Problem to solve: Rewrite the items from the start of the items through the line containing "(569, 200).", putting "Screenshot size" wherever "Image resolution" appears. Leave everything else unchanged.
───── Supplied entries ─────
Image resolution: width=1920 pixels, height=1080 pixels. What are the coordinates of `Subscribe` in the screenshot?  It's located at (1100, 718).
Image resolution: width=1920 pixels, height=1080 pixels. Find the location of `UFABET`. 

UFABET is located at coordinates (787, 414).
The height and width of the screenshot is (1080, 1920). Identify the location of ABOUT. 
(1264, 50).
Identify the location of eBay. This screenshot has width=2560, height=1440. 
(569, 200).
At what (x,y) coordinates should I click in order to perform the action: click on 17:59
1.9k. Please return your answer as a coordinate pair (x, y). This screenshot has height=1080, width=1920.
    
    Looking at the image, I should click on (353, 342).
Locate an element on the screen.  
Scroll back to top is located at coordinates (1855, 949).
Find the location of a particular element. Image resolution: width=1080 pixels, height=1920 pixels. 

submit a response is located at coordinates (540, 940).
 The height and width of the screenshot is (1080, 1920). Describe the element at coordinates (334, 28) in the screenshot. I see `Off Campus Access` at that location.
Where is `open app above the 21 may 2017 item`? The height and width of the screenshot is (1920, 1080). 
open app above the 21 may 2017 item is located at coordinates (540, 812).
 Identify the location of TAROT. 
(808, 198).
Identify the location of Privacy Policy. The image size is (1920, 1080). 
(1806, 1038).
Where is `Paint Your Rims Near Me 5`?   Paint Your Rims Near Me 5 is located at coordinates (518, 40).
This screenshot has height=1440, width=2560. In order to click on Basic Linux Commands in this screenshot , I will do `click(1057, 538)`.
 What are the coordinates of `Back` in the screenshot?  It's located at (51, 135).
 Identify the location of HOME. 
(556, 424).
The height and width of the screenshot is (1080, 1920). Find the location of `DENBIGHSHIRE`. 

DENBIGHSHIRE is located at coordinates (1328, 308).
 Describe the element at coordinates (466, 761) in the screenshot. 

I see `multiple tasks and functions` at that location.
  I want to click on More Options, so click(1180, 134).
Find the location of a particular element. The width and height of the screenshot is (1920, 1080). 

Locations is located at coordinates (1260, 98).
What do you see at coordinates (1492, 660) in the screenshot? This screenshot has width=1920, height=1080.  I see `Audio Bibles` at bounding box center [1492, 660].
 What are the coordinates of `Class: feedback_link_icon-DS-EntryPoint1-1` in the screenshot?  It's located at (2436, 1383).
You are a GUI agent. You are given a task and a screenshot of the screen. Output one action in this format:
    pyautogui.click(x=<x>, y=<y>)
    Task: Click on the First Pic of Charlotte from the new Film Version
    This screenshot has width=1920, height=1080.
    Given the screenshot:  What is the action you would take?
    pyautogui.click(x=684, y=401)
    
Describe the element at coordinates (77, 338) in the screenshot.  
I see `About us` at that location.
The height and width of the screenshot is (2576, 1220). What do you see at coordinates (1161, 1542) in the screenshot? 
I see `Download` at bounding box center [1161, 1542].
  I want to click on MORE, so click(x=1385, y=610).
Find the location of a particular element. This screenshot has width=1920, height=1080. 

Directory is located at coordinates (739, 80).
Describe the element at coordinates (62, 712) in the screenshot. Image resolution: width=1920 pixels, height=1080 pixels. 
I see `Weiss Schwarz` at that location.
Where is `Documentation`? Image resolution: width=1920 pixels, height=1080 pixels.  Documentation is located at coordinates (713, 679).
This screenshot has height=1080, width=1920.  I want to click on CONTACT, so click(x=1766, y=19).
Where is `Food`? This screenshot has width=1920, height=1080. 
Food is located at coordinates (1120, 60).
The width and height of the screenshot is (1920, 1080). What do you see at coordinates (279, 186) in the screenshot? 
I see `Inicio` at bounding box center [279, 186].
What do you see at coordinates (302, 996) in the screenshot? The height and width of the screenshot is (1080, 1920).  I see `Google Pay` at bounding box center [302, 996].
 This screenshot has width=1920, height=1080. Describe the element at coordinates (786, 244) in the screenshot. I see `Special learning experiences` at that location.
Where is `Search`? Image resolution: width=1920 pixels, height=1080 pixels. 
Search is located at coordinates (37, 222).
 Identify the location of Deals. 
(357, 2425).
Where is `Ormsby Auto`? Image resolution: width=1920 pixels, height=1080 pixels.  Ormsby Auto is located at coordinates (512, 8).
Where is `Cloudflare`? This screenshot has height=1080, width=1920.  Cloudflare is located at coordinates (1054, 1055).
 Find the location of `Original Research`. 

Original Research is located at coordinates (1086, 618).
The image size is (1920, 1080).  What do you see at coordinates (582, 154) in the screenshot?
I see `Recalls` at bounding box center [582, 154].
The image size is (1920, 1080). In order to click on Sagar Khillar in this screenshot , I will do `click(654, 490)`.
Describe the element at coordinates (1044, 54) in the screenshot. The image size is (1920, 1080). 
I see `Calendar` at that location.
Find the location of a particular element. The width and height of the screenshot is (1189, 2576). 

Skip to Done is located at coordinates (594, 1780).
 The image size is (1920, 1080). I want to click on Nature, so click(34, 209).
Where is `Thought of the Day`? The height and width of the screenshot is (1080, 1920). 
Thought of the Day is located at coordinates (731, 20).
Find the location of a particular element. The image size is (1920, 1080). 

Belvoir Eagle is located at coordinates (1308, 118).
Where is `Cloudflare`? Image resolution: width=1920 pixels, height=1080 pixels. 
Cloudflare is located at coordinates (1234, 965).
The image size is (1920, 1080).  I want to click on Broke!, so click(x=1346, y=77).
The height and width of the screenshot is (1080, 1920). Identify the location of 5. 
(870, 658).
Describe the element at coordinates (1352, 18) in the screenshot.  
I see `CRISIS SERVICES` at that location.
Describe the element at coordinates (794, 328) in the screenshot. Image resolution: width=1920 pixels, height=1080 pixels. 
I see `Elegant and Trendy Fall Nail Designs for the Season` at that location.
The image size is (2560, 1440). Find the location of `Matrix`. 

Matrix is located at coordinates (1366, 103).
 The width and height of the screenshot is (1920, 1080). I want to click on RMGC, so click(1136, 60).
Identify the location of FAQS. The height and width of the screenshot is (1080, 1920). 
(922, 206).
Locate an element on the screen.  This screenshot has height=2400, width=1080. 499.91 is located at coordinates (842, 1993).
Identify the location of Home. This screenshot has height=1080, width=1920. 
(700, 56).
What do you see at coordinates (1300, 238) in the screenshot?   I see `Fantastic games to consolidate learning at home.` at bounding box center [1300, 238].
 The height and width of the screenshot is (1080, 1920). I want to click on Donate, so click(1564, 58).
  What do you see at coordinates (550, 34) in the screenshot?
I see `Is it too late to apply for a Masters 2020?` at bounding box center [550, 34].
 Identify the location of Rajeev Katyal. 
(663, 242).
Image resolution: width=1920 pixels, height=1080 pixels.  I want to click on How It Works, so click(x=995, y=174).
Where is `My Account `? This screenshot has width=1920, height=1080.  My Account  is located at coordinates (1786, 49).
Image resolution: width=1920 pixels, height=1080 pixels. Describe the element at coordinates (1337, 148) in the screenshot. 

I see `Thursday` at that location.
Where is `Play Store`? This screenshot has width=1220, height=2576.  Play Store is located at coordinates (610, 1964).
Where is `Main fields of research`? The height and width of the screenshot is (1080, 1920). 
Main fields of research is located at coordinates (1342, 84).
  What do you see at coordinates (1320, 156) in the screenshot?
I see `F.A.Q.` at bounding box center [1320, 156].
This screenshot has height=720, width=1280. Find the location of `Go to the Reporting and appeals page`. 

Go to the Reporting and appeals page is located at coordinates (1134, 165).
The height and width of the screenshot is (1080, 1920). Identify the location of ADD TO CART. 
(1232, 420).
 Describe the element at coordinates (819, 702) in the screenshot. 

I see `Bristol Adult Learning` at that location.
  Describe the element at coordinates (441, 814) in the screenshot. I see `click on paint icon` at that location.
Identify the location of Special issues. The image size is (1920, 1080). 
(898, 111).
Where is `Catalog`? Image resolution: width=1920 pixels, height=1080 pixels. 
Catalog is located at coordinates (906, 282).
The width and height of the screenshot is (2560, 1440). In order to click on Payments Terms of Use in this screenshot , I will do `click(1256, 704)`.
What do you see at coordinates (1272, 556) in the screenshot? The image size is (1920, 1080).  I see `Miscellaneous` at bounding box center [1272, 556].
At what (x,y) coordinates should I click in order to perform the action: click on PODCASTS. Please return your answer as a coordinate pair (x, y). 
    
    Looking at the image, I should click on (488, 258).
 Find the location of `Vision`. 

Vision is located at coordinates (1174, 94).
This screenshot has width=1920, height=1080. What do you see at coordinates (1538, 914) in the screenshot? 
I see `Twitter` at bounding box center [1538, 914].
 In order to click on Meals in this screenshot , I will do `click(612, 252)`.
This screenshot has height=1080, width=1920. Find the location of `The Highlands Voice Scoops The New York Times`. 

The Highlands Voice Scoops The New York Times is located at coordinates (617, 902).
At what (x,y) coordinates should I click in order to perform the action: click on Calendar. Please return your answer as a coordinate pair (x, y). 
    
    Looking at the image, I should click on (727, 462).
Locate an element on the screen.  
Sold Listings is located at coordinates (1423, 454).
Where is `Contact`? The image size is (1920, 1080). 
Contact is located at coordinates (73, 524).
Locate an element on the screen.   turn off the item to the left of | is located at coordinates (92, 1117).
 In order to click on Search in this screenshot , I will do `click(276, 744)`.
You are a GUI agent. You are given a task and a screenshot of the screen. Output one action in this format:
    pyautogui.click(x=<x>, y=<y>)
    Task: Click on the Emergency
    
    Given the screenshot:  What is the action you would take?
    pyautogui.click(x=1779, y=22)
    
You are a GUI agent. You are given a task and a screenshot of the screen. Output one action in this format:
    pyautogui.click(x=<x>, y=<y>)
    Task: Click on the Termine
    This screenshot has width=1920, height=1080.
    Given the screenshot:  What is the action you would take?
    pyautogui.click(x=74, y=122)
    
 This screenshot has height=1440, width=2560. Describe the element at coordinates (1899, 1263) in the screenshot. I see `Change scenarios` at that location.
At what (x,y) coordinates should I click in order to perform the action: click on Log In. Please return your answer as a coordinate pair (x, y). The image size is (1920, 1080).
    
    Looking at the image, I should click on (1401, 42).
─────
Result:
Screenshot size: width=1920 pixels, height=1080 pixels. What are the coordinates of `Subscribe` in the screenshot?  It's located at (1100, 718).
Screenshot size: width=1920 pixels, height=1080 pixels. Find the location of `UFABET`. 

UFABET is located at coordinates (787, 414).
The height and width of the screenshot is (1080, 1920). Identify the location of ABOUT. 
(1264, 50).
Identify the location of eBay. This screenshot has width=2560, height=1440. 
(569, 200).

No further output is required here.